Patterns of diabetes management in South Africa: baseline and 24-month data from the South African cohort of the DISCOVER study
Objectives: To describe disease management patterns and associated outcomes in patients with type 2 diabetes initiating a second-line glucose-lowering therapy in routine clinical practice in South Africa.
Design: Non-interventional observational study.
Setting: General and specialist private practices.
Subjects: Patients with diabetes initiating second-line glucose-lowering therapy.
Outcome measures: Variables collected at baseline and at 6-, 12- and 24-month follow-up visits included sociodemographics, first- and second-line glucose-lowering treatments and other medications, reasons for change in diabetes therapy, HbA1c target set by the attending clinician at the time of change, comorbidities and health-related quality of life (HRQoL).

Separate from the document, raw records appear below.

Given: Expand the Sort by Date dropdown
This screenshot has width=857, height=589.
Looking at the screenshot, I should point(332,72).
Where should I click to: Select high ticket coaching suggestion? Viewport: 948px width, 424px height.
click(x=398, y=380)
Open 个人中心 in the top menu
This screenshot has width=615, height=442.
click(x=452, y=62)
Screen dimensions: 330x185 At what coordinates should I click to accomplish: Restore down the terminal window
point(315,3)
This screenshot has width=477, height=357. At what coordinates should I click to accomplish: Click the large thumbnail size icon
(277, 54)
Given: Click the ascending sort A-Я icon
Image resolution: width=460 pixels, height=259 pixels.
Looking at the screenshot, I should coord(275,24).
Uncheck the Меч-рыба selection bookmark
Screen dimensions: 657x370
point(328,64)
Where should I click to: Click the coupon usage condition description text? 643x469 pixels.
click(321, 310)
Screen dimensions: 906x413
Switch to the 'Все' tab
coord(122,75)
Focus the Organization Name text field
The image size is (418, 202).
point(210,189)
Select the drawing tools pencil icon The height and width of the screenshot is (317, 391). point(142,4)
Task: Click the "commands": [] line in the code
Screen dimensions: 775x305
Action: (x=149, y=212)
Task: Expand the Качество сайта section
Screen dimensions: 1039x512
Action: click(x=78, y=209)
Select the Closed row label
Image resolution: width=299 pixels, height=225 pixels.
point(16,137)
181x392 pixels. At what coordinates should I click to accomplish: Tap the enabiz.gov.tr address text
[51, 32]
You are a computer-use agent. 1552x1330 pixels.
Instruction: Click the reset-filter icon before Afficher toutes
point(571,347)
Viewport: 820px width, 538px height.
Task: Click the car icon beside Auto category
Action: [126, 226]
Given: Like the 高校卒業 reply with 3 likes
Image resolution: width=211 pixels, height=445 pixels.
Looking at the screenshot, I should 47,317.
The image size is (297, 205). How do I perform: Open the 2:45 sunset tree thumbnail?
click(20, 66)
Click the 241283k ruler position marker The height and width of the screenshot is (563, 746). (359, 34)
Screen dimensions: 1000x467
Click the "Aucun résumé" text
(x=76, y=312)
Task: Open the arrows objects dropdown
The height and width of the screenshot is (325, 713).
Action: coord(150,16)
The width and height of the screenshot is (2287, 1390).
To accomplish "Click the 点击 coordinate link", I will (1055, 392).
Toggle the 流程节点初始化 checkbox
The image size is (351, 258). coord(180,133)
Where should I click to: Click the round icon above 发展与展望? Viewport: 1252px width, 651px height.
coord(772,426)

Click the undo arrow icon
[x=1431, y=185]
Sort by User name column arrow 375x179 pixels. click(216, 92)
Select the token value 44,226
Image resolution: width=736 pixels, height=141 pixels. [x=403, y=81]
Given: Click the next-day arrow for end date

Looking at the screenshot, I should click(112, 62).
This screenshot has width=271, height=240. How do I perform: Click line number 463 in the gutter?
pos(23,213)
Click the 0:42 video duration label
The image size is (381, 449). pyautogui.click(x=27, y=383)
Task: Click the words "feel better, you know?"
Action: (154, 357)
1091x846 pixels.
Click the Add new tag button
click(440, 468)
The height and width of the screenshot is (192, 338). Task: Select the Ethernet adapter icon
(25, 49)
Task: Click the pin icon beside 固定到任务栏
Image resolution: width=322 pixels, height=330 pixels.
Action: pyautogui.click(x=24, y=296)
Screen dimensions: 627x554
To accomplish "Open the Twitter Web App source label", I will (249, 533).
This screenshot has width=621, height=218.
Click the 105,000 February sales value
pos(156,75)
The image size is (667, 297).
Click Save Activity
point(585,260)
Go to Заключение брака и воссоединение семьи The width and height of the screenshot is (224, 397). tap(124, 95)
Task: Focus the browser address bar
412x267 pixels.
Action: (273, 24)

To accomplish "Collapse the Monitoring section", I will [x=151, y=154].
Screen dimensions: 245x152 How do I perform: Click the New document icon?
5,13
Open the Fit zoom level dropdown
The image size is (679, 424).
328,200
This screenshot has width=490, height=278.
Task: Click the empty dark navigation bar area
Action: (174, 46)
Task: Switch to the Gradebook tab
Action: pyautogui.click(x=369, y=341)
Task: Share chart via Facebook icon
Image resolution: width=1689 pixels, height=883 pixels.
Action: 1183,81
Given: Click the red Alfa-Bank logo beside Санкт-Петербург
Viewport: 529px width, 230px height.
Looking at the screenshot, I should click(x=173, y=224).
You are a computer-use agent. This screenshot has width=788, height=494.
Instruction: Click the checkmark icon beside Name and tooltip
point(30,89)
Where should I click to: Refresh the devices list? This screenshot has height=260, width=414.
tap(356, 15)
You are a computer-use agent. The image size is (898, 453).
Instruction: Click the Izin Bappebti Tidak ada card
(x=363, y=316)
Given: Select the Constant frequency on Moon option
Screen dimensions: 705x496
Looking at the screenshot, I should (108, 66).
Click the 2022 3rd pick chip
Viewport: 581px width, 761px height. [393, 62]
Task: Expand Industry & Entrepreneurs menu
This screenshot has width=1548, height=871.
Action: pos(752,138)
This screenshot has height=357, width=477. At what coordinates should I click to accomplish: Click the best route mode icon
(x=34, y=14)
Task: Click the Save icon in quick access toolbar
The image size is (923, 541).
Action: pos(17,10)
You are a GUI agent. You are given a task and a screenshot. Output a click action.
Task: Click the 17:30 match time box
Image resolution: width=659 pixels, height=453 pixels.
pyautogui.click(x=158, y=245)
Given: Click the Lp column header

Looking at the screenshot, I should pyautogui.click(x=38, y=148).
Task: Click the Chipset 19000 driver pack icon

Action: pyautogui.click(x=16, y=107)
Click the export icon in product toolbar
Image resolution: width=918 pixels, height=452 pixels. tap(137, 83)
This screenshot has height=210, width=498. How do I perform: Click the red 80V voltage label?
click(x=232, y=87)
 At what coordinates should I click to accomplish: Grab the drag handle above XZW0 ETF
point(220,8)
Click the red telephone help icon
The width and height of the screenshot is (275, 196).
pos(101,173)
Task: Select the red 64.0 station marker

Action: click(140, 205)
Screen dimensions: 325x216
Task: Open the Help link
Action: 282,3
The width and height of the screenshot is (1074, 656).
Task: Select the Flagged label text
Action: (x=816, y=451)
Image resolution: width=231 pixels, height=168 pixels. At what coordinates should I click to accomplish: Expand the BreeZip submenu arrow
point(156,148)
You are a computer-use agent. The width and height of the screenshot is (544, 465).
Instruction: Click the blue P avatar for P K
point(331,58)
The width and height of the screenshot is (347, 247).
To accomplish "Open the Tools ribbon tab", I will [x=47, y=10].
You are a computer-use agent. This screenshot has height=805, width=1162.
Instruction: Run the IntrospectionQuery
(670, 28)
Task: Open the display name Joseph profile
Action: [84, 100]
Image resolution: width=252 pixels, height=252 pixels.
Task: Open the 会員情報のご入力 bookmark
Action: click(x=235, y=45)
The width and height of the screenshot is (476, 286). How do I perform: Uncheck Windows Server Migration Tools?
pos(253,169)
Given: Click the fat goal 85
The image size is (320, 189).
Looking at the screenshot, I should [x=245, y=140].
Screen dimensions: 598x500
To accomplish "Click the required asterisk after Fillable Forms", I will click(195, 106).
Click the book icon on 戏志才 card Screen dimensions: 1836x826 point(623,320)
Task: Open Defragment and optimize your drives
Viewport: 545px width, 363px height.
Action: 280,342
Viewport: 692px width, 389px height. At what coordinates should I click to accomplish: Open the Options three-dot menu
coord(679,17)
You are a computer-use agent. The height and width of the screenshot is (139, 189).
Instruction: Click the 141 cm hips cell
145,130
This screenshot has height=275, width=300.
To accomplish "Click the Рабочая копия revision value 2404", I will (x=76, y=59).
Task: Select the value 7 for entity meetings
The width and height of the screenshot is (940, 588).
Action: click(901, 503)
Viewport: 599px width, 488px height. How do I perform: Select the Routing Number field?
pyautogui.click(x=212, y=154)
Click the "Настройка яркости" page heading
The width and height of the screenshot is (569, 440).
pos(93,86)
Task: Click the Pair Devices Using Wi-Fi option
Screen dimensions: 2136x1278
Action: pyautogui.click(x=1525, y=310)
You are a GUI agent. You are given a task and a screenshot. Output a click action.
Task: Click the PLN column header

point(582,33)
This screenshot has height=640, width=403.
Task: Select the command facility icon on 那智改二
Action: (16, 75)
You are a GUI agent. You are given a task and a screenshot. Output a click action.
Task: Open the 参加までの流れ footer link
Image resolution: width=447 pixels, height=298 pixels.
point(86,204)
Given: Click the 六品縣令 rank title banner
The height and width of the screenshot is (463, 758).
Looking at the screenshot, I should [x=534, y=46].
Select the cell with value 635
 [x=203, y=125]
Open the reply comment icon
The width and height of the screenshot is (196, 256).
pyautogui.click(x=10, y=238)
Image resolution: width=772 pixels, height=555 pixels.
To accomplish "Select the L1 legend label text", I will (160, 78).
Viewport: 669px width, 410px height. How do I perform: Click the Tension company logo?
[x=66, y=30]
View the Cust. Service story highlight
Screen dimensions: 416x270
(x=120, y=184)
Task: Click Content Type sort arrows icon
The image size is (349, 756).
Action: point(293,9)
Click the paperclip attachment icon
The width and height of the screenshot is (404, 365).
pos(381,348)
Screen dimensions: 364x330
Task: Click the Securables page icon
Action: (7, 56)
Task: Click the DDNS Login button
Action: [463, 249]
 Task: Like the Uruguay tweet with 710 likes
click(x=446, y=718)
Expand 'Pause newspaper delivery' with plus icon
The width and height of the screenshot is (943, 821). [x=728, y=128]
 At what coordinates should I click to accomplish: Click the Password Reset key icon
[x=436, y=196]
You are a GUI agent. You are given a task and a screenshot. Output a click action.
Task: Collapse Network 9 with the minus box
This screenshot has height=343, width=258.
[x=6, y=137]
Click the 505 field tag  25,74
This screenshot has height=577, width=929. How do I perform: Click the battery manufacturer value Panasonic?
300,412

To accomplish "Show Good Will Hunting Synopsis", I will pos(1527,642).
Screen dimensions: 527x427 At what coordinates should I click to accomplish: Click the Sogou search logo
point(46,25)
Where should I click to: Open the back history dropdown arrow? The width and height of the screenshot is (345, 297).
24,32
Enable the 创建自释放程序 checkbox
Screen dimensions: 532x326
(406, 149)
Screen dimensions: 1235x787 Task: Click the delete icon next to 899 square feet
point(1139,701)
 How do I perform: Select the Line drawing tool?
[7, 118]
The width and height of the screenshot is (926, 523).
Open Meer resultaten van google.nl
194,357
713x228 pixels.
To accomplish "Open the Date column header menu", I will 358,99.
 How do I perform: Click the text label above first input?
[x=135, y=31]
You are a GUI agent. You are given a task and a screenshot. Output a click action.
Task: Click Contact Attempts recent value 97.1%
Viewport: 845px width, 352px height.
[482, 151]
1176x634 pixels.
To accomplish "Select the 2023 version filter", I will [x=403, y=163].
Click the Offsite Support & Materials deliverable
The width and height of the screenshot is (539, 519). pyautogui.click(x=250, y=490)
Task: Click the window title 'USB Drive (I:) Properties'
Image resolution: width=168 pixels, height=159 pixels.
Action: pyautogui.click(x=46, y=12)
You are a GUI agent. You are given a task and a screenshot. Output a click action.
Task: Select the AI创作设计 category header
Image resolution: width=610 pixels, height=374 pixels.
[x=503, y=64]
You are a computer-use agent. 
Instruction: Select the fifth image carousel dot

Results: Baseline data were collected for 519 patients (69% female). Mean age was 54.6 years and mean time since initial diagnosis was 7.5 years. Mean HbA1c at baseline was 9.0% and the most common second-line treatment approach was to combine metformin with a sulphonylurea. Median HbA1c and median fasting glucose measurements were marginally lower at 24 months than at baseline (8.0% vs. 8.4%, and 8.5 mmol/l vs. 8.8 mmol/l, respectively). Only approximately 5% of patients had had their diabetes medication changed at any time after the baseline visit.
Conclusions: Management of type 2 diabetes mellitus in private practice in South Africa is suboptimal.